The Challenger series, explained.

news // Jul 7, 2021
Words by Michael Ciaramella
Reading Time: 4 minutes

The WSL completely renovated its Tour system in 2020.

On the CT, they moved Pipe from the last event to the first, shortened the duration of the tour, and changed the way World Champions were decided.

On the QS, they split the tour into a two-tiered system: the Qualifying Series is now a regional tour that allows surfers from around the world to prove themselves against the best competitors in their geographic region. If surfers perform well enough on the Qualifying Series, they can qualify for the Challenger Series, which takes all of the best surfers from the different regional tours (plus those who fell off the CT) and pins them against one another to determine who will qualify for the next year’s Championship Tour.

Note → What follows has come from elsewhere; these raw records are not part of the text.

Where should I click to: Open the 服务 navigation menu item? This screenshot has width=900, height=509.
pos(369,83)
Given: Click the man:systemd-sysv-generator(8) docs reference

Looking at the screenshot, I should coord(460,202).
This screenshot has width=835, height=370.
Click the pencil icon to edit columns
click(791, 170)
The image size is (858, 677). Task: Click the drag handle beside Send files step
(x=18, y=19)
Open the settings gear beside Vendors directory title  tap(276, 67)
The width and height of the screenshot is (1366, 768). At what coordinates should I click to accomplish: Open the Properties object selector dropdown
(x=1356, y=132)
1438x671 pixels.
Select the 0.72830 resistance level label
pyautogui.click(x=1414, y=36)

Today, the WSL released its official Challenger Series schedule for 2021. As it stands, these four events will determine which 10 surfers qualify for the 2022 Championship Tour:

– US Open of Surfing: Huntington Beach, California, USA
September 20 – 26, 2021
– MEO Pro Ericeira: Ericeira, Portugal
October 2 – 10, 2021
– Quiksilver/ROXY Pro France: Capbreton/Hossegor/Seignosse, Landes, France
October 16 – 24, 2021
– Haleiwa Challenger: Haleiwa, Hawaii, USA
November 25 – December 7, 2021

It’s an interesting mix of events.

The US Open is famous for garbage humans and mediocre waves, but in its defense, a CT-caliber surfer usually wins.

France and Portugal demonstrate a surfer’s strength (both physical and mental), adaptability, and ocean awareness, which are vital components to a quality Tour surfer. But they’re also just more beach breaks.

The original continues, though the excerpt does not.